[[ Material to process, beginning ]]

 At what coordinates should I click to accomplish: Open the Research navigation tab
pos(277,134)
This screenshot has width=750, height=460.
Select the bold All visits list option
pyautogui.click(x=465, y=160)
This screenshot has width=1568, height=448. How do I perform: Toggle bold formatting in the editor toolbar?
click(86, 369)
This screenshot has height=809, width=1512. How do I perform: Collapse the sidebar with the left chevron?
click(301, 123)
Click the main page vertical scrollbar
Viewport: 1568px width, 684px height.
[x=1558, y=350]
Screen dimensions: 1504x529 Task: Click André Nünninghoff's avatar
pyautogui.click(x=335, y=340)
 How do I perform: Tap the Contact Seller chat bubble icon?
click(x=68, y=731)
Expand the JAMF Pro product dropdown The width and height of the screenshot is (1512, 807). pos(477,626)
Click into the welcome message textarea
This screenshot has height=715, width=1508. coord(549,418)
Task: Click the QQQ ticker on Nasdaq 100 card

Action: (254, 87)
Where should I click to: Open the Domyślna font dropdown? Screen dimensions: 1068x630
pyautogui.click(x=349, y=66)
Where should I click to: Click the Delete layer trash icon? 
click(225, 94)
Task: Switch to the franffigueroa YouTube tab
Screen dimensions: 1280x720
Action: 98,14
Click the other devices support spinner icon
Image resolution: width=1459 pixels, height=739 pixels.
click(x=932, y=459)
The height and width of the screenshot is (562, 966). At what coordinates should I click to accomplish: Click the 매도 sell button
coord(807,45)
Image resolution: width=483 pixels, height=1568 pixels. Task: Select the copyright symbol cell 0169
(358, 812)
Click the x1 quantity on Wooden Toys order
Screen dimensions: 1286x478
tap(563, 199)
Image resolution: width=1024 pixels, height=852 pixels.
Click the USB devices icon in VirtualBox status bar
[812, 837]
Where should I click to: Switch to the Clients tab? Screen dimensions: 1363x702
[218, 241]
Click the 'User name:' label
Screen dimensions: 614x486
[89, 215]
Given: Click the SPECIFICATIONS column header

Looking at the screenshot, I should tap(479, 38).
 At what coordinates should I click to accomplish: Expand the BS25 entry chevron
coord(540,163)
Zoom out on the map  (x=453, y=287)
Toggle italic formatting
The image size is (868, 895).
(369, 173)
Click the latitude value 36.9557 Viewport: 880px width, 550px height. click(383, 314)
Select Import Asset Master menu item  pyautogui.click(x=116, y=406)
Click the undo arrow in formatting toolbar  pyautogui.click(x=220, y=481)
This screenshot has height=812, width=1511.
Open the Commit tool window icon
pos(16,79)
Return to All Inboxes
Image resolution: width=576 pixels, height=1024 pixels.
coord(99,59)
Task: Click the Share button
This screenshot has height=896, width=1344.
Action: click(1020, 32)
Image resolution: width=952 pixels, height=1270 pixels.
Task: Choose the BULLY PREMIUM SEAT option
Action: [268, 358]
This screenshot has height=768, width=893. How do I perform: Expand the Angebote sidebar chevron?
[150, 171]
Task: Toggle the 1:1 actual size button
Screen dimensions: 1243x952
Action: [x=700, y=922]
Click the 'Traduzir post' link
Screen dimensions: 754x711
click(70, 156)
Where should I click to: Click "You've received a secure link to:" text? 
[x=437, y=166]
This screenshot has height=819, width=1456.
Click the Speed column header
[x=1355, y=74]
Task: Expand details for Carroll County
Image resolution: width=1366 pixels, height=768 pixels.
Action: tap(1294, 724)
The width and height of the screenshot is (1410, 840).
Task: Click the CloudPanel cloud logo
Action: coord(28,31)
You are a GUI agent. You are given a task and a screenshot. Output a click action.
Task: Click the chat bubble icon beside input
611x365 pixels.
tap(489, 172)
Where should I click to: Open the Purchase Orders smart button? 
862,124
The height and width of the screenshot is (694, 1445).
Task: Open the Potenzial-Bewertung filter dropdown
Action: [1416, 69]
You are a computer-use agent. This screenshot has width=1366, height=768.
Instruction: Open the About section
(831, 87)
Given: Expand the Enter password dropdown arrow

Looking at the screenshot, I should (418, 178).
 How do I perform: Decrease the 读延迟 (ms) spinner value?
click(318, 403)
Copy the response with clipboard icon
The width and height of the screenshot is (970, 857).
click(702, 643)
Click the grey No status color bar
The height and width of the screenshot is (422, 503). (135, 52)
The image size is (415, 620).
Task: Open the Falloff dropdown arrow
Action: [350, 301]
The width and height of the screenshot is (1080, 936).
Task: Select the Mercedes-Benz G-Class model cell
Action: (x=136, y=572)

[[ Material to process, end ]]

What to work on
Report each line in the data above that holds the word "agent" by copying it.

Exercise result
You are a GUI agent. You are given a task and a screenshot. Output a click action.
You are a computer-use agent. This screenshot has width=1366, height=768.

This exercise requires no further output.